Set down without change every line from the line that contains "You are a GUI" through the end of the listing, and only those lines. No pictures.
++++++
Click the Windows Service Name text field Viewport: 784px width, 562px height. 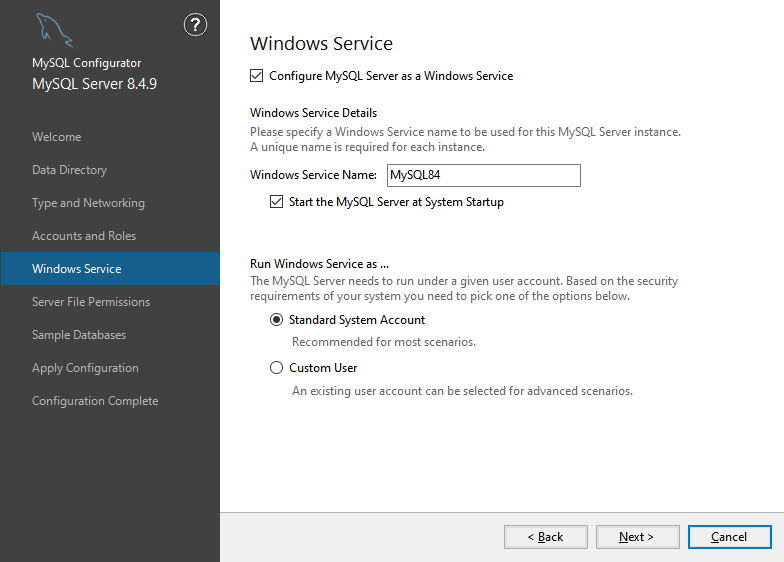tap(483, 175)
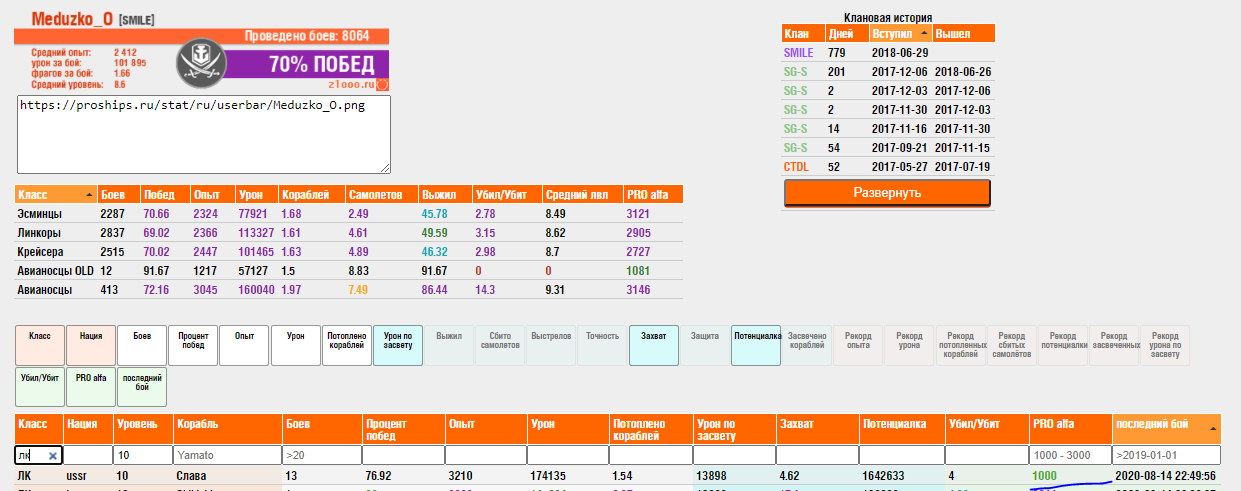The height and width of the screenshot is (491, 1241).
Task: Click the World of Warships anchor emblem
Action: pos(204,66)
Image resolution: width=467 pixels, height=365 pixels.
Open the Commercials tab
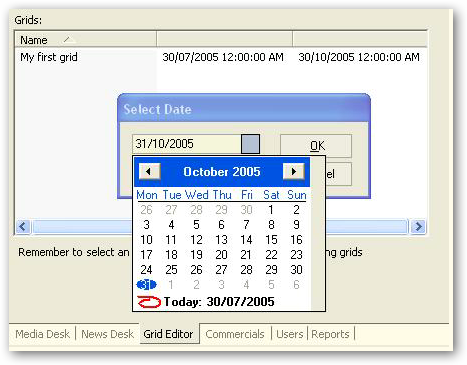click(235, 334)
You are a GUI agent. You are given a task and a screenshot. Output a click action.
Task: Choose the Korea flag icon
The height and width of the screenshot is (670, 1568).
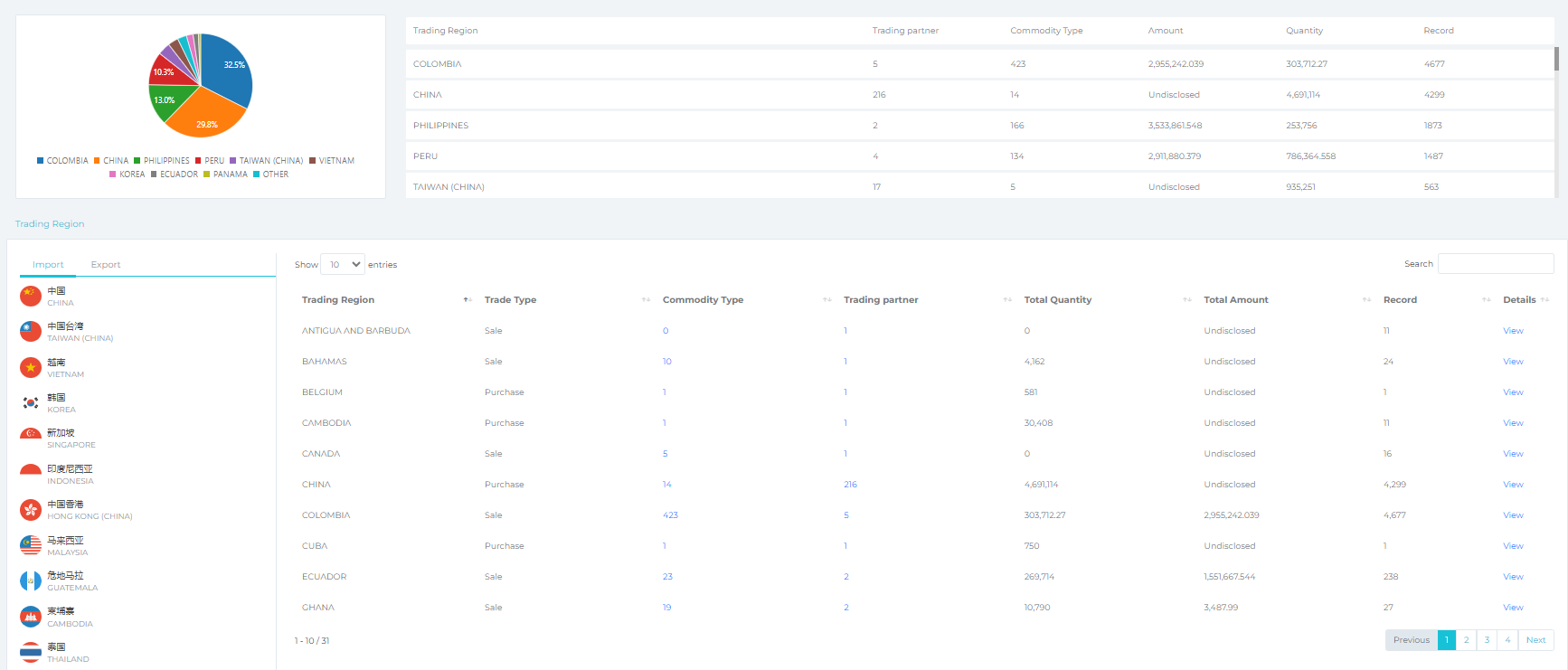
++++++
RESULT BELOW:
You are a GUI agent. You are given a task and a screenshot. Output a click action.
Task: Choose the Korea flag icon
The height and width of the screenshot is (670, 1568).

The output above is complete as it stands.